Description | Mean | Reference |
---|---|---|
Inputs from ESCAPE trial, efficacy of treatment at 90 d post AIS | ||
IVT alone strategy, % | ||
All-cause mortality | 19.0 | 14 |
Functional independence | 29.3 | 14 |
Cost in first 3 mo, weighted by health status; $CAD | 46 093 | 14,29 |
MT + IVT strategy, % | ||
All-cause mortality | 10.4 | 14 |
Functional independence | 53.0 | 14 |
Cost in first 3 mo, weighted by health status; $CAD | 51 961 | 14,29 |
Inputs from Broderick and colleagues, severe stroke (National Institutes of Health Stroke Scale score ≥ 20) | 31 | |
IVT alone strategy, % | ||
All-cause mortality | 34 | 31 |
Functional independence | 14 | 31 |
Cost in first 3 mo, weighted by health status; $CAD | 51 988 | 29,31 |
MT + IVT strategy | ||
All-cause mortality, % | 34 | Assumption* |
Odds ratio of functional independence, MT + IVT v.
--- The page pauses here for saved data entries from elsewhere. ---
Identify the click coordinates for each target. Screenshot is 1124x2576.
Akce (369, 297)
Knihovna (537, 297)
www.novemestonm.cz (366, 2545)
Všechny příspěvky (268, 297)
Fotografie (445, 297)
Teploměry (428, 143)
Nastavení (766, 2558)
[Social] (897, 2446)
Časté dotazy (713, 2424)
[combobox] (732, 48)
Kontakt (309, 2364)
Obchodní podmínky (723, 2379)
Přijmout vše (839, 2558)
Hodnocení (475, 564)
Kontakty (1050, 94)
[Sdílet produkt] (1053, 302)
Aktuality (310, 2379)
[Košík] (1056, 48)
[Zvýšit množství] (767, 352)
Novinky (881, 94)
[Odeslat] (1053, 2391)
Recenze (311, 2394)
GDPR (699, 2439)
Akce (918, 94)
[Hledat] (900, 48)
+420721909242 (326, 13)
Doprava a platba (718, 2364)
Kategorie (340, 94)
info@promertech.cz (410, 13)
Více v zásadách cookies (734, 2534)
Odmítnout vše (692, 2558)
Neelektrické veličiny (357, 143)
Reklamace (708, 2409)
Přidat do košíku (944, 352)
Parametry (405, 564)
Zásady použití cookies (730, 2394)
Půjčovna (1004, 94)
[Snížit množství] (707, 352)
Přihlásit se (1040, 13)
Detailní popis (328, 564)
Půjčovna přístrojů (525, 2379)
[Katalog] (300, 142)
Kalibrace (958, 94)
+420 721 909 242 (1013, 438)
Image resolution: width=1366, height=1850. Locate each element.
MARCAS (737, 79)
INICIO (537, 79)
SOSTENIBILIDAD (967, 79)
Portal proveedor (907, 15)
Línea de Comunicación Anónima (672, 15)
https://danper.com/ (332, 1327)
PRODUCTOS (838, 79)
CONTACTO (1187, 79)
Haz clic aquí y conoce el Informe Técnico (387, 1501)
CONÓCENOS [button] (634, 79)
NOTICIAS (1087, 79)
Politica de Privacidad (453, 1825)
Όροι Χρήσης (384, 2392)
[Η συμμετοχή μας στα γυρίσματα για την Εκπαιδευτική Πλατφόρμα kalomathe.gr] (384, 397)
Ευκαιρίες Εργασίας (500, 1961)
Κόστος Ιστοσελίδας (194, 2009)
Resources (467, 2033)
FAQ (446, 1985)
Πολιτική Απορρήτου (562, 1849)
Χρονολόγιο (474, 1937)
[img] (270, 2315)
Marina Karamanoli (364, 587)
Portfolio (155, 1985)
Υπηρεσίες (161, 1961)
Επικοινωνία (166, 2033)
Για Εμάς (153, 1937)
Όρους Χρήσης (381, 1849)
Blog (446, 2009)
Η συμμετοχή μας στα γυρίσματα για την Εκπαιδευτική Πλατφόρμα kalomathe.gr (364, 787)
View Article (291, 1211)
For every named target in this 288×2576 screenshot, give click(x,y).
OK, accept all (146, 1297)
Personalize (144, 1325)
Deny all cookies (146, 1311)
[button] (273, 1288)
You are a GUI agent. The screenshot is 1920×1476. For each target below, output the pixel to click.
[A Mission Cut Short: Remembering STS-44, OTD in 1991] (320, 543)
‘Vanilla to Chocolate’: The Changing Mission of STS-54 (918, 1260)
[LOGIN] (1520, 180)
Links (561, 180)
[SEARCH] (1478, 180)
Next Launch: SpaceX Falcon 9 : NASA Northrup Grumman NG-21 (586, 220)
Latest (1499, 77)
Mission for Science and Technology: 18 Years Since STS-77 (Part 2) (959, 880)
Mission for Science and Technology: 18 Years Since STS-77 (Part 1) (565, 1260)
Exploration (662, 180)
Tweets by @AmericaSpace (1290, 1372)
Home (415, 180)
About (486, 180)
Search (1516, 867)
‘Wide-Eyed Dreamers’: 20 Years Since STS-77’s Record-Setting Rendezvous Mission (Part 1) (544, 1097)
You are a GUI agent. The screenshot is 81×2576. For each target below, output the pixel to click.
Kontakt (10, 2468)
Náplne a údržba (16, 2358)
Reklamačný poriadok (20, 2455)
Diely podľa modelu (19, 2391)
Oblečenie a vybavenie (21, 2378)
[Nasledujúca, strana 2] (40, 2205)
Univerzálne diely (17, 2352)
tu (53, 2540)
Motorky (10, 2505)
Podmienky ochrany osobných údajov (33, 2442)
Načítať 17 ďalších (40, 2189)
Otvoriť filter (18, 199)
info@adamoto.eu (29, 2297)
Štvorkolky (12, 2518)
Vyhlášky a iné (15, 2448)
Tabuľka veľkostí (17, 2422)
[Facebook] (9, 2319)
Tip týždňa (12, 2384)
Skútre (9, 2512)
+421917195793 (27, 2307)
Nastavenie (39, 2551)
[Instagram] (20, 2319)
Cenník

IVT alone | 1.97 | 31 |
Cost in first 3 mo, weighted by health status; $CAD | 63 026 | 29,31 |
Odds ratio of functional independence in subgroup patients, MT + IVT v. IVT; yr | ||
≤ 70 | 3.02 | 10-14 |
> 70 | 1.79 | 10-14 |
Including cost for cost of end-of-life care | ||
Cost of end-of-life care for death after 90 d poststroke; $CAD | 50 892 | 32 |
Note: AIS = acute ischemic stroke, $CAD = Canadian dollars in 2015, IVT = intravenous thrombolysis, mRS = modified Rankin Scale, MT = mechanical thrombectomy.
*This study31 did not find a significant difference in mortality between groups (28.8% mRS 6 in the endovascular treatment group v. 34% in the IT group). Therefore, we assumed no survival benefit for MT in this scenario analysis.